Dealing with the Stress of Financial Hardships During Divorce

By Deirdre Hally Shaffer, MSW, LCSW

Just this week in my counseling practice, I worked with three women whose divorce resulted in extreme financial hardship. For two clients, the mortgage had not been paid in five to seven months and they are facing foreclosure. Although both women are employed, they earn less than $20,000 annually and have several children. Child support is in arrears and fear was escalating into panic. The third woman was divorcing an unemployed spouse who had no intention of working in the future or contributing toward their children’s housing, educational or any other provisional needs.

The prospect of not having money to keep a roof over the heads of your children is extremely frightening. Many people going through a divorce are not fully aware of the financial implications and grave lifestyle changes that can and will occur. The stress of worrying about money can lead to panic attacks, high blood pressure and depression. Ways to lessen the impact of this high level of anxiety begin with realistic planning for how to meet basic needs.

In my community, we are fortunate to have some resources to help those in need. The nonprofit Credit Counseling Center helps people to consolidate debt, reduce expenses and put a financial plan into place. The Bucks County Opportunity Council assists people in paying their heat and utility bills, finding and paying for housing, filing income taxes and obtaining food.
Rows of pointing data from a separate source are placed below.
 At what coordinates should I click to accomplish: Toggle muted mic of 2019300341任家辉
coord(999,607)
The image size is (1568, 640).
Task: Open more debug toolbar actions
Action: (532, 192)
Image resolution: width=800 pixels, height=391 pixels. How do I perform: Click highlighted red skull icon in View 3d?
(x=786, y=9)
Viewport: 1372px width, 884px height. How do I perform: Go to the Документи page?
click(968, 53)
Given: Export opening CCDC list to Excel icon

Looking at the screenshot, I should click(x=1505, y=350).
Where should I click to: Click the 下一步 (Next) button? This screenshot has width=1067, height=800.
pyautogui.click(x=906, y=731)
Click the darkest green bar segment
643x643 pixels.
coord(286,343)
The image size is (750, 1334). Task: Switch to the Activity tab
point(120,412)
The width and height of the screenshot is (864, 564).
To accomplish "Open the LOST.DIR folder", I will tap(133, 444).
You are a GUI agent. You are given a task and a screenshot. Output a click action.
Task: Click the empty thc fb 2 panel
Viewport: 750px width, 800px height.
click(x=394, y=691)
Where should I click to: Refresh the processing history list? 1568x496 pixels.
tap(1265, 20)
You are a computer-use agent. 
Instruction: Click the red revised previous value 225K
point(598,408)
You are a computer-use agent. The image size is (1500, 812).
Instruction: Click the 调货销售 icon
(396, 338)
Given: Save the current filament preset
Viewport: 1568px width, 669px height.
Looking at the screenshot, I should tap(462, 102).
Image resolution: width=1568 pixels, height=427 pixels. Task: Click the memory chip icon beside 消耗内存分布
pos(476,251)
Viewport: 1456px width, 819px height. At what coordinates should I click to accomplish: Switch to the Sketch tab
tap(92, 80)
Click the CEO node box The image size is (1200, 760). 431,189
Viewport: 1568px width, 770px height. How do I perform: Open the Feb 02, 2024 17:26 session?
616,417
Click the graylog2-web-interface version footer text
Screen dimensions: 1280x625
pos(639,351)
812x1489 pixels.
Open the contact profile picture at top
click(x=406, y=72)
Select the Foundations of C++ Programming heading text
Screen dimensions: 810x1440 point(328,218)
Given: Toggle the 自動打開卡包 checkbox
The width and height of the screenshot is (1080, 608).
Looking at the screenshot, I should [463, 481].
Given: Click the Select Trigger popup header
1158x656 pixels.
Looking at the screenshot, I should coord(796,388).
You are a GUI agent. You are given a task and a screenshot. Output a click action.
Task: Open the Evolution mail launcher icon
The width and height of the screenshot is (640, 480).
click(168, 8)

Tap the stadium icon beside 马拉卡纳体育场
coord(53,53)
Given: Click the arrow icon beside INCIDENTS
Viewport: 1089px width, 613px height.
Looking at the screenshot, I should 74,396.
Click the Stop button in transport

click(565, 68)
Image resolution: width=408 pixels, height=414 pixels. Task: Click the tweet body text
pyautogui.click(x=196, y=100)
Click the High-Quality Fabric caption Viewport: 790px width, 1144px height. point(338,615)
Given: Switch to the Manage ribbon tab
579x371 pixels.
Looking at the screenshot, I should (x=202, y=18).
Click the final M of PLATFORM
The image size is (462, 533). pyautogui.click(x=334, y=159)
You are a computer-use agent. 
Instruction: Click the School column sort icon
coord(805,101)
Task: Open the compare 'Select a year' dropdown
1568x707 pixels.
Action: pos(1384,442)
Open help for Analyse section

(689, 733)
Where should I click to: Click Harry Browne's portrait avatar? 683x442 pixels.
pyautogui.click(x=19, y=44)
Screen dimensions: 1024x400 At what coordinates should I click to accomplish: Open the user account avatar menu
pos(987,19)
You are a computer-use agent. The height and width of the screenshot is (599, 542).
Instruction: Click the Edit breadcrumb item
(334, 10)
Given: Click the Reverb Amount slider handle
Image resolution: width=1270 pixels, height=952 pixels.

We are also fortunate to have several food banks to provide needy families with basis.

To reduce the psychological and physiological impact of severe anxiety, individual counseling is helpful in providing tools to lessen stress including self-soothing exercises, meditation and cognitive awareness. The importance of identifying possibilities rather than failures is crucial in providing hope during difficult circumstances. Daily deep breathing exercises and physical activity are also helpful in slowing heart rate and improving mental well-being.

Oftentimes, when stress levels are overwhelming due to serious financial stressors like pending bankruptcy and home foreclosure, antidepressant medication is a viable and sometimes temporary option. When anxiety reaches severe levels, functioning can be compromised and physical illness can occur. The benefit of medication is in preventing further difficulties that can arise as a result of the initial stressor.

The first step is taking a practical inventory of what the financial problems are and in identifying realistic objectives. The next is garnering the support of friends, family, and organizations to assist with the journey of regaining solid footing. And when necessary, reach out to professionals who can offer counseling and medications to help you manage the situation.